Segment Start: EXERCISE INPUTS
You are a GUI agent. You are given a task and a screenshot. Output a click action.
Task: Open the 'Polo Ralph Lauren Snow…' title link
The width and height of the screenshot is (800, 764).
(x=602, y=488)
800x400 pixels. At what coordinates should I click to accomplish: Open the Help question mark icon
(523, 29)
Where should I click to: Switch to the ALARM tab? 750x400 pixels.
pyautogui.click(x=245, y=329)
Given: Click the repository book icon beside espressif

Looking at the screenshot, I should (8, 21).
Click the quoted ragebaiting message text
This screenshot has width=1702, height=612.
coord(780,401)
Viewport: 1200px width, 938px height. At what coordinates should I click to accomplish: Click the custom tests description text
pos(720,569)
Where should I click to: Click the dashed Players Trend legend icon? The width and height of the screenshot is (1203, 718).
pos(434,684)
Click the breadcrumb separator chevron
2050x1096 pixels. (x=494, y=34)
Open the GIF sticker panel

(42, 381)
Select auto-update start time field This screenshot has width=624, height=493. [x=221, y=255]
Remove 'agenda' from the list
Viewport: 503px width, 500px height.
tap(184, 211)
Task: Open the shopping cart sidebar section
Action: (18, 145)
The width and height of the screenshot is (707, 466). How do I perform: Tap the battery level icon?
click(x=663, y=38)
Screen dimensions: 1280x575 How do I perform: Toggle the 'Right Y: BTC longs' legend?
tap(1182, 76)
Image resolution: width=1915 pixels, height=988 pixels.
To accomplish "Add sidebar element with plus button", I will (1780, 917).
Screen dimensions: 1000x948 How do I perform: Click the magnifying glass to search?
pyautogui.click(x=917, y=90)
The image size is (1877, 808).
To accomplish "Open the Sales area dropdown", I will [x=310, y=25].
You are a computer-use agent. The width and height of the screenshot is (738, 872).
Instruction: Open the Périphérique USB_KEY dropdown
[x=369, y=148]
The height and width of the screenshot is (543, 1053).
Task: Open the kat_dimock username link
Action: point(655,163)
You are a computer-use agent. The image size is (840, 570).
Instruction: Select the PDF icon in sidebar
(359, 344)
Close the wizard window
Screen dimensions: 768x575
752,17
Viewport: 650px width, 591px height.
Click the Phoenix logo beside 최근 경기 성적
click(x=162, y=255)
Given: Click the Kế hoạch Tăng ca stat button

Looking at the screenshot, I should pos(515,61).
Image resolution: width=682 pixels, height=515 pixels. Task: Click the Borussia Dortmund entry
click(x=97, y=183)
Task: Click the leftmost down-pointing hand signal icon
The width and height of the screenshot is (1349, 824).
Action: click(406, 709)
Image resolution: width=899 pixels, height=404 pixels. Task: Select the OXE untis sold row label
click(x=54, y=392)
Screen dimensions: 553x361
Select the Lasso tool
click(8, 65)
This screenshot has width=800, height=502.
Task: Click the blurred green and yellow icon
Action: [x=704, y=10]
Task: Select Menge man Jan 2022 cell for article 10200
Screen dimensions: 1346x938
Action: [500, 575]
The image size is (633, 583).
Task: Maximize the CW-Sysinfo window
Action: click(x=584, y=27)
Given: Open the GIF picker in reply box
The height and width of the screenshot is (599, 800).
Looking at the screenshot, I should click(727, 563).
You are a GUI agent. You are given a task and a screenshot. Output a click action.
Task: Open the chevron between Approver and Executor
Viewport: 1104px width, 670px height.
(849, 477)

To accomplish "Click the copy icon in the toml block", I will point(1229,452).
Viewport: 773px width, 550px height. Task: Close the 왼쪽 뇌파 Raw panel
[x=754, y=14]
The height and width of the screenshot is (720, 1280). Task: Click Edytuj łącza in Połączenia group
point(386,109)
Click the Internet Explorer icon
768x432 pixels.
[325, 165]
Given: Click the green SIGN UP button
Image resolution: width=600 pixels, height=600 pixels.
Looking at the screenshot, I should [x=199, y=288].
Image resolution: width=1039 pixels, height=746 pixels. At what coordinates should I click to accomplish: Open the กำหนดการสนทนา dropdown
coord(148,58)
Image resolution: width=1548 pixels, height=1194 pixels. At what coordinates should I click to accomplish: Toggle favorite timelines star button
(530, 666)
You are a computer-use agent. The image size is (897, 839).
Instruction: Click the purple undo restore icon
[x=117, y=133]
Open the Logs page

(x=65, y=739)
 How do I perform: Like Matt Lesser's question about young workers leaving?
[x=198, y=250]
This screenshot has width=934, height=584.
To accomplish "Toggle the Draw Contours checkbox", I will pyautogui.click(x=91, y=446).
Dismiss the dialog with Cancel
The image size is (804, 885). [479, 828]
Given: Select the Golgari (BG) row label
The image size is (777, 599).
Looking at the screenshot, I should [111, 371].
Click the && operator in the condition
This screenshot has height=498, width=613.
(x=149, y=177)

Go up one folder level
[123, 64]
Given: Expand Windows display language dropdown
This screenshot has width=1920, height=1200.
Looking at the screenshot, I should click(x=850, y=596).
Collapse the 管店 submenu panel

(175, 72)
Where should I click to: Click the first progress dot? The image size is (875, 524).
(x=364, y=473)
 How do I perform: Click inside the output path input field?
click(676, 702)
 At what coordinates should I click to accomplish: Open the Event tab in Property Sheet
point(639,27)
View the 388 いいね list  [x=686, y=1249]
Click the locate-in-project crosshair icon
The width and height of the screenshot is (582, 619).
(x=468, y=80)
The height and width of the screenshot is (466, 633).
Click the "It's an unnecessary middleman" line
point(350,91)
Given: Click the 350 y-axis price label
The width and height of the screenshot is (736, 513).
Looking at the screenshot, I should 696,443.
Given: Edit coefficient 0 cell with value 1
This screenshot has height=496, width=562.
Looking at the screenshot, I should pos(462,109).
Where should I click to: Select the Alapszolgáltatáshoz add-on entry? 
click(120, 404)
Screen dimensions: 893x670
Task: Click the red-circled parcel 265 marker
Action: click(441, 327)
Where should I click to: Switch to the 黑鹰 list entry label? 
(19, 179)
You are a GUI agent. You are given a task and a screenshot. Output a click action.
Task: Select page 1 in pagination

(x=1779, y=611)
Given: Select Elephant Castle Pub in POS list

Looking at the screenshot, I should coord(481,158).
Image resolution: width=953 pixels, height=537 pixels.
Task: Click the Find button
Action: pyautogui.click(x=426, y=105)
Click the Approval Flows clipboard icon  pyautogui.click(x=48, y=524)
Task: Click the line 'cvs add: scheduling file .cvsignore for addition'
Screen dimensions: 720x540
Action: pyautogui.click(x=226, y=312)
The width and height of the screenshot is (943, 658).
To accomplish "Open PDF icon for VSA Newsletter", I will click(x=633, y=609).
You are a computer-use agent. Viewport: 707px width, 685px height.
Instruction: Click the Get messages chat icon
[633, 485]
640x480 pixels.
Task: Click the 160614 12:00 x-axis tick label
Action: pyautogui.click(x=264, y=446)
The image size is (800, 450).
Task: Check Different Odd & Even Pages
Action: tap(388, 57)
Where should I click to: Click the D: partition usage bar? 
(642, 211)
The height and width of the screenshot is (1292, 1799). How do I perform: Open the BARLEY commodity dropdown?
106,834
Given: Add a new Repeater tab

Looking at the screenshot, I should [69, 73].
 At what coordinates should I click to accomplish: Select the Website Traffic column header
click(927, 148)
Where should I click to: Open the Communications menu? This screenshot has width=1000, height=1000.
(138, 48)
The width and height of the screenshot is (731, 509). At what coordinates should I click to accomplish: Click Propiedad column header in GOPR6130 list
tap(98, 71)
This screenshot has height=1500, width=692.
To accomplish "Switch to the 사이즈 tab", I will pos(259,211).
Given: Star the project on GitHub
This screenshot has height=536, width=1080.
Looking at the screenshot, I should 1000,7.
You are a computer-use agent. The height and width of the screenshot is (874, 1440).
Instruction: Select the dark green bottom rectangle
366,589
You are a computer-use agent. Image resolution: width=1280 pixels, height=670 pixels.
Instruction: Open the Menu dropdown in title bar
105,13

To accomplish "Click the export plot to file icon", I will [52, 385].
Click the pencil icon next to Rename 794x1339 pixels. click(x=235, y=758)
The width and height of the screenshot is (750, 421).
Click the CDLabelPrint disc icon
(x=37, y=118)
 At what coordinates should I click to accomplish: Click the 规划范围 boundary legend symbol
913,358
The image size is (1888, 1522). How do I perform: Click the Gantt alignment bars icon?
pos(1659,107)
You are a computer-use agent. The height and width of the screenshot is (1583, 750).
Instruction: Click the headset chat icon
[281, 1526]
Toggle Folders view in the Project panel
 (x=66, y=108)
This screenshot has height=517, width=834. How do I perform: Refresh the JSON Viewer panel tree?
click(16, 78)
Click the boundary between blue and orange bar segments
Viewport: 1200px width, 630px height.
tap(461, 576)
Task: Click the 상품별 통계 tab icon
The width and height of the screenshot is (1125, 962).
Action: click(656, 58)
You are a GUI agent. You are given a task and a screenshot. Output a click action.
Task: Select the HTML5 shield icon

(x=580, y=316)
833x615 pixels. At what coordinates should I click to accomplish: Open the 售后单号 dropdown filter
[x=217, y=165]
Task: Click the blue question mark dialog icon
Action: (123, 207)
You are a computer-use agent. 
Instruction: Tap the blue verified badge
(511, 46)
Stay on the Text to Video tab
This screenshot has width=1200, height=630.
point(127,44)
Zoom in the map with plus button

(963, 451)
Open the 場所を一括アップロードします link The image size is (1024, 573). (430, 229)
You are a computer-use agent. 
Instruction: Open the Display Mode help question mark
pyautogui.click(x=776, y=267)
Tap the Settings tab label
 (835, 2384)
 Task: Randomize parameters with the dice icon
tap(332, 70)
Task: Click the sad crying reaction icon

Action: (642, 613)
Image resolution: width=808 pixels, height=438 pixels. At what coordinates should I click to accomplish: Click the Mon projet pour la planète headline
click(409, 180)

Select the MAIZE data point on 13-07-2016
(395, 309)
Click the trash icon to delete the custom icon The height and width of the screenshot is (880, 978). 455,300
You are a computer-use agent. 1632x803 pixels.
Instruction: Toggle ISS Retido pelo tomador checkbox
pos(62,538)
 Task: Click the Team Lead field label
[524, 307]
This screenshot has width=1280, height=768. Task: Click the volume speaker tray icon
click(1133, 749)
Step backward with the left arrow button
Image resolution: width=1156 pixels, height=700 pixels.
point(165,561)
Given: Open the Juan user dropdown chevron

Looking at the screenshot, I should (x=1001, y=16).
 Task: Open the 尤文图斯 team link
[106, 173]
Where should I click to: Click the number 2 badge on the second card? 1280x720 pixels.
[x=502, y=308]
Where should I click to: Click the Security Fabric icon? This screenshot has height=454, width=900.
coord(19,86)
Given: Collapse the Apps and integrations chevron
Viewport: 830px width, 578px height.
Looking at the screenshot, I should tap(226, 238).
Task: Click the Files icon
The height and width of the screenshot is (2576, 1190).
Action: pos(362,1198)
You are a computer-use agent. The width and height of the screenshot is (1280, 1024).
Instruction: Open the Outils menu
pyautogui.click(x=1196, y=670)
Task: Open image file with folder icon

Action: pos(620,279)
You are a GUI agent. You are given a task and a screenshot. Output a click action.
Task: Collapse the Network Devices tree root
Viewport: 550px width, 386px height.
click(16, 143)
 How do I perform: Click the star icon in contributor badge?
Segment End: EXERCISE INPUTS
## REQUIRED WORK:
Using the listing above, return word for word each line from the one that has "The width and height of the screenshot is (707, 466)." through the one that has "Given: Open the GIF picker in reply box", and no line outside that range.

## WRITTEN SOLUTION:
The width and height of the screenshot is (707, 466). How do I perform: Tap the battery level icon?
click(x=663, y=38)
Screen dimensions: 1280x575 How do I perform: Toggle the 'Right Y: BTC longs' legend?
tap(1182, 76)
Image resolution: width=1915 pixels, height=988 pixels.
To accomplish "Add sidebar element with plus button", I will (1780, 917).
Screen dimensions: 1000x948 How do I perform: Click the magnifying glass to search?
pyautogui.click(x=917, y=90)
The image size is (1877, 808).
To accomplish "Open the Sales area dropdown", I will [x=310, y=25].
You are a computer-use agent. The width and height of the screenshot is (738, 872).
Instruction: Open the Périphérique USB_KEY dropdown
[x=369, y=148]
The height and width of the screenshot is (543, 1053).
Task: Open the kat_dimock username link
Action: point(655,163)
You are a computer-use agent. The image size is (840, 570).
Instruction: Select the PDF icon in sidebar
(359, 344)
Close the wizard window
Screen dimensions: 768x575
752,17
Viewport: 650px width, 591px height.
Click the Phoenix logo beside 최근 경기 성적
click(x=162, y=255)
Given: Click the Kế hoạch Tăng ca stat button

Looking at the screenshot, I should pos(515,61).
Image resolution: width=682 pixels, height=515 pixels. Task: Click the Borussia Dortmund entry
click(x=97, y=183)
Task: Click the leftmost down-pointing hand signal icon
The width and height of the screenshot is (1349, 824).
Action: click(406, 709)
Image resolution: width=899 pixels, height=404 pixels. Task: Select the OXE untis sold row label
click(x=54, y=392)
Screen dimensions: 553x361
Select the Lasso tool
click(8, 65)
This screenshot has width=800, height=502.
Task: Click the blurred green and yellow icon
Action: [x=704, y=10]
Task: Select Menge man Jan 2022 cell for article 10200
Screen dimensions: 1346x938
Action: [500, 575]
The image size is (633, 583).
Task: Maximize the CW-Sysinfo window
Action: click(x=584, y=27)
Given: Open the GIF picker in reply box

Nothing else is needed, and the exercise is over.